Abstract

Fixed prostheses are essential for restoring teeth with compromised structures. However, the margins of prosthesis potentially create an interface that interferes with proper cleaning. This study evaluated whether the fixed prosthesis placement influenced the clinical effectiveness of non-surgical periodontal therapy (NSPT). Clinical records from 202 patients with generalized chronic periodontitis receiving NSPT at the National Taiwan University Hospital in 2012-2014 were included. The change and improvement ratio (IR) of clinical parameters following NSPT in the entire dentition or posterior region, and all or periodontitis-affected teeth/crowns (T/C) and sites were evaluated. The differences among natural teeth (NT), prosthetic crowns (PC), and abutments (AB) were compared by using Kruskal-Wallis tests followed by Dunn's post-hoc test.

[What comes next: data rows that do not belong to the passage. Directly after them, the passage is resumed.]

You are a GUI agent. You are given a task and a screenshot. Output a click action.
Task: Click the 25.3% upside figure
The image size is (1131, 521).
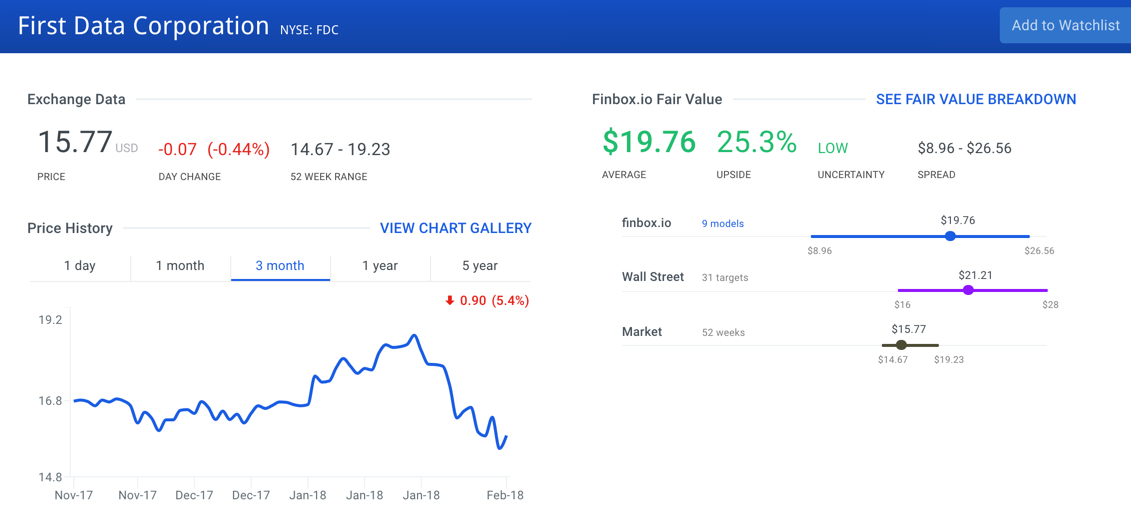click(x=756, y=143)

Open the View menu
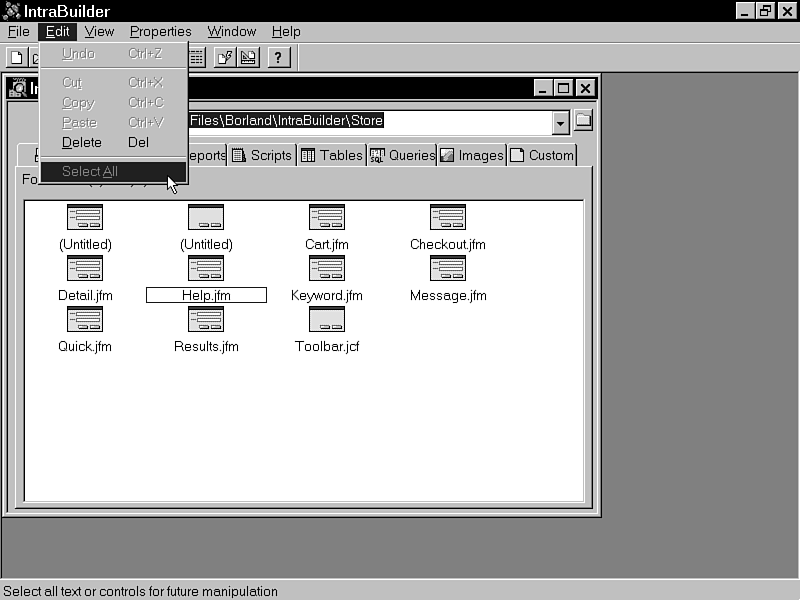[99, 31]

Gingival recession (REC) was greater in PC and AB groups than in the NT group before NSPT, while tooth mobility was also lower in the AB group. REC gain was lower in the AB group after NSPT, while mobility reduction was inferior in the PC and AB groups for all or periodontitis-affected T/C and sites. In periodontitis-affected T/C, IRs in probing pocket depth reduction and clinical attachment gain were lower in the PC group, and mobility reduction was lower in the AB group. The tendency in the posterior region is similar but was less pronounced than in the entire dentition. The effectiveness of NSPT and the improvement of periodontal parameters are reduced when fixed prostheses present. MB reduction is inferior in AB teeth relative to NT.